## Description of the task:
Find the word "type" in the records and copy every line where it occurs.

(Recorded data)

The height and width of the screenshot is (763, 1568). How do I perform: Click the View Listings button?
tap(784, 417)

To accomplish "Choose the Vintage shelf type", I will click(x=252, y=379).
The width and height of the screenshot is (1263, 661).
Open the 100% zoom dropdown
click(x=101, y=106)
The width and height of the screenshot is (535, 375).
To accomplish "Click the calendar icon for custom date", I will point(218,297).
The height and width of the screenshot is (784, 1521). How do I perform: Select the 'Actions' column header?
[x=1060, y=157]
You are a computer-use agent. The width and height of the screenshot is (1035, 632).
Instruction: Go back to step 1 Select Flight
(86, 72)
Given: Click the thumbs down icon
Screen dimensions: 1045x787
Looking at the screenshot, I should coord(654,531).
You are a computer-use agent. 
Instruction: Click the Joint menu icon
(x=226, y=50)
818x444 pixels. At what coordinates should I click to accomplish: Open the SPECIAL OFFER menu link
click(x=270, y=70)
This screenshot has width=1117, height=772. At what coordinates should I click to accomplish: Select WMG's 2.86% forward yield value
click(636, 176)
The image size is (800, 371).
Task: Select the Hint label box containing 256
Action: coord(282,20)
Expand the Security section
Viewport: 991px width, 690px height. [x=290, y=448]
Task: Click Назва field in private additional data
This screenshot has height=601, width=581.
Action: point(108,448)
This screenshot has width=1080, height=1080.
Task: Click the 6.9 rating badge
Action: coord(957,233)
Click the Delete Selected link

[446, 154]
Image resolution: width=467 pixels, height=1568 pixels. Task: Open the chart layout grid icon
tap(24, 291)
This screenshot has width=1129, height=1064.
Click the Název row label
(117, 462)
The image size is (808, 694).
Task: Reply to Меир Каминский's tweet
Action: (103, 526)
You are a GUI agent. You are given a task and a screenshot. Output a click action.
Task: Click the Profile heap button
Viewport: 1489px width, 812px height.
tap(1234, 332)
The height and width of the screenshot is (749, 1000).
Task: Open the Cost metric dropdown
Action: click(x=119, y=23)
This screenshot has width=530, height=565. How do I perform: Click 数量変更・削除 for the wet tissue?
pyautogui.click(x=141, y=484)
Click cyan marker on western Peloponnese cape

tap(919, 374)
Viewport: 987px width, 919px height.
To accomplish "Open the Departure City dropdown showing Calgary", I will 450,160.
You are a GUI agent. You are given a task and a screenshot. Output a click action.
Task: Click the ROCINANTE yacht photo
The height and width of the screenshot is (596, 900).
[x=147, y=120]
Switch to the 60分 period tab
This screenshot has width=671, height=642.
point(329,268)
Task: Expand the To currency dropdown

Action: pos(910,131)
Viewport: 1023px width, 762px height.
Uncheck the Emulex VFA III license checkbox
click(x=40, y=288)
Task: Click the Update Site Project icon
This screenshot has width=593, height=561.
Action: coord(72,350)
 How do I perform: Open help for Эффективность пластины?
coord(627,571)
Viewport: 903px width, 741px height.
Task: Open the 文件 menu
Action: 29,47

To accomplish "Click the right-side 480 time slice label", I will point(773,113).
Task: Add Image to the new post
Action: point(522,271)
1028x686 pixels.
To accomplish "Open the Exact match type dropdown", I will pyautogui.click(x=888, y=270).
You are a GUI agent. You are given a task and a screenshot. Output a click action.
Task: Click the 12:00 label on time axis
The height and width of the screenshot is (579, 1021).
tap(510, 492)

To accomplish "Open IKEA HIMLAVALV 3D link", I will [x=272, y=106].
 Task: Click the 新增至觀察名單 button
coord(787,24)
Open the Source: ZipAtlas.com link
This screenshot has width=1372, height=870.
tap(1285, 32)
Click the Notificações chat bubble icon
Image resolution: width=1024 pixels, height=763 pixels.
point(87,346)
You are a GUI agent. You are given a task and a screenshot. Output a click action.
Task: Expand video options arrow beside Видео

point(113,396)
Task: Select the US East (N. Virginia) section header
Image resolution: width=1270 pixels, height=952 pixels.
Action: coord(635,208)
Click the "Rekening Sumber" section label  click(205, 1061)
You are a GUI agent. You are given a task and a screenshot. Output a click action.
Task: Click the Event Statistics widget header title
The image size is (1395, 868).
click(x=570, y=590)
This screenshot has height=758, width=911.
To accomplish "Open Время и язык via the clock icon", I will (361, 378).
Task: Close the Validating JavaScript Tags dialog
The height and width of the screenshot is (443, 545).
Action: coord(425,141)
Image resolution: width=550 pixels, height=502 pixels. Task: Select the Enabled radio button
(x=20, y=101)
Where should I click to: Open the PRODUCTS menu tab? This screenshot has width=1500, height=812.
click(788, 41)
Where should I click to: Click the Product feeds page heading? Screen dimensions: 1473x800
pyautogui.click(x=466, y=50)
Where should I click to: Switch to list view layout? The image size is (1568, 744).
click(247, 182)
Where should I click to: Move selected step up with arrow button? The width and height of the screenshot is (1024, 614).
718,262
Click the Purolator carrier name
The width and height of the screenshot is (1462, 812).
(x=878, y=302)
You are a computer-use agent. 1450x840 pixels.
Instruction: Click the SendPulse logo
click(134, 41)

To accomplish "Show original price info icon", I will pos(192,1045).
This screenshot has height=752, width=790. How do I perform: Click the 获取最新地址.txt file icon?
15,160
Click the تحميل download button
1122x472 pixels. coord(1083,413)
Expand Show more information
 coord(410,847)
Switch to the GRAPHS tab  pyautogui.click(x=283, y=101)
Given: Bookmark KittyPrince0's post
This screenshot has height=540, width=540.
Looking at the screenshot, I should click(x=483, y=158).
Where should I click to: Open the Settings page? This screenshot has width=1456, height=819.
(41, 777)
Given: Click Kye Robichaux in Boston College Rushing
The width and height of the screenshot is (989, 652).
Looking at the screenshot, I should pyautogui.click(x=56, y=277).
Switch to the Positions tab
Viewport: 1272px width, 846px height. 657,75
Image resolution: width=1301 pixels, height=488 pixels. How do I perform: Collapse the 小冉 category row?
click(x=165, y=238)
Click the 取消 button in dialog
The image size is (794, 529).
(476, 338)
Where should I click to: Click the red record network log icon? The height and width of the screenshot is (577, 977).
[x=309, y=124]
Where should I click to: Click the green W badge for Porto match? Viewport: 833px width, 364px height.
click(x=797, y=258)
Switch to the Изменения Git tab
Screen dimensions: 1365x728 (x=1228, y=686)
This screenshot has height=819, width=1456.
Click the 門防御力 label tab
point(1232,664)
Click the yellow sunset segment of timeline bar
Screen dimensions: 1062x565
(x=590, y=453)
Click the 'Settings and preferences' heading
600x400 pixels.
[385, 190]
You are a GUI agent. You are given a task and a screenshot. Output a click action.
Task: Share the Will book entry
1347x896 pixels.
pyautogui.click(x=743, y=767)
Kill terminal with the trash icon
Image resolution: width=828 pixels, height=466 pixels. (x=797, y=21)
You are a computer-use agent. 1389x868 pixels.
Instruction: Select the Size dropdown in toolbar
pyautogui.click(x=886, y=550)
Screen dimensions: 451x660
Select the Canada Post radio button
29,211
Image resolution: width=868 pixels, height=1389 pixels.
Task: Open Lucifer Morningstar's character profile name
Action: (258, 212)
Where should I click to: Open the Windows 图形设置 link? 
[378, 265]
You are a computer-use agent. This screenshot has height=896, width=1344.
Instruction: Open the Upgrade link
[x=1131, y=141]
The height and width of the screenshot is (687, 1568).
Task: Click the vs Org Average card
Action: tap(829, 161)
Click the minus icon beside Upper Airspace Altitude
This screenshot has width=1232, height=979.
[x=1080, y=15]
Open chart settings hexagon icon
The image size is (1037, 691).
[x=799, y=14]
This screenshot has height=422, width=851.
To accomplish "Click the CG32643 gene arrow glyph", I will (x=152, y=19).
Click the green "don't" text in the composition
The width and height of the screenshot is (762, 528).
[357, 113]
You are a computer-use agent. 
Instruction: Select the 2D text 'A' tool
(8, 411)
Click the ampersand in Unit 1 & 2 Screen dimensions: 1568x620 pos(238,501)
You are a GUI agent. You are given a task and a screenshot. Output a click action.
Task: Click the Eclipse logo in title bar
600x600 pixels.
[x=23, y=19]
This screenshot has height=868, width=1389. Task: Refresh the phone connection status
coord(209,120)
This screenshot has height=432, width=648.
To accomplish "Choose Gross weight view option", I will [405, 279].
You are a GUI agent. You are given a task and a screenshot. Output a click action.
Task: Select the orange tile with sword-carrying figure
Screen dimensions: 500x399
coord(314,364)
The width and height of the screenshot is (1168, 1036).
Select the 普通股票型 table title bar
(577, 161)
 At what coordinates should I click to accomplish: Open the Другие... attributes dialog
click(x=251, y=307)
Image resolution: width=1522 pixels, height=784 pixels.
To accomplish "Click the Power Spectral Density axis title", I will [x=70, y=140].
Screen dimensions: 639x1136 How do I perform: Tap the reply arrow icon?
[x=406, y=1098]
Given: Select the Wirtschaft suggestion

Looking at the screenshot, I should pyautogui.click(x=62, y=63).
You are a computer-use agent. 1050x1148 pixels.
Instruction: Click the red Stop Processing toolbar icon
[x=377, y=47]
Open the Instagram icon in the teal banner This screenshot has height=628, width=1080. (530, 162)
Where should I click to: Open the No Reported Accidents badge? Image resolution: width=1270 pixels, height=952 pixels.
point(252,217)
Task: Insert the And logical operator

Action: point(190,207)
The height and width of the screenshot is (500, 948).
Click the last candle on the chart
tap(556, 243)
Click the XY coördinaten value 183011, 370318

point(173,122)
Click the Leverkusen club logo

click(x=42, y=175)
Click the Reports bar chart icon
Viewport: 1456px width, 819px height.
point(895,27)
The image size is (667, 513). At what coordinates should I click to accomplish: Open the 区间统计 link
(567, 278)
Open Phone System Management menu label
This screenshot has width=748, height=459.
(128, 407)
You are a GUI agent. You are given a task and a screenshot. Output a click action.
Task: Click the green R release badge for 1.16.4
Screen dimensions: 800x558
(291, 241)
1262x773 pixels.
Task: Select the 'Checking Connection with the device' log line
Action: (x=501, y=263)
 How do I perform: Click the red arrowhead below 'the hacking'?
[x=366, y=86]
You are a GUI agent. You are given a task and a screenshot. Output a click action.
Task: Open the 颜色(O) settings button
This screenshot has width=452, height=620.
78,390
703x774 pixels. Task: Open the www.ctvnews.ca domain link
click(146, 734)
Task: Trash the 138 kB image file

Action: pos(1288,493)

## Solution:
To accomplish "Choose the Vintage shelf type", I will click(x=252, y=379).
To accomplish "Open the Exact match type dropdown", I will pyautogui.click(x=888, y=270).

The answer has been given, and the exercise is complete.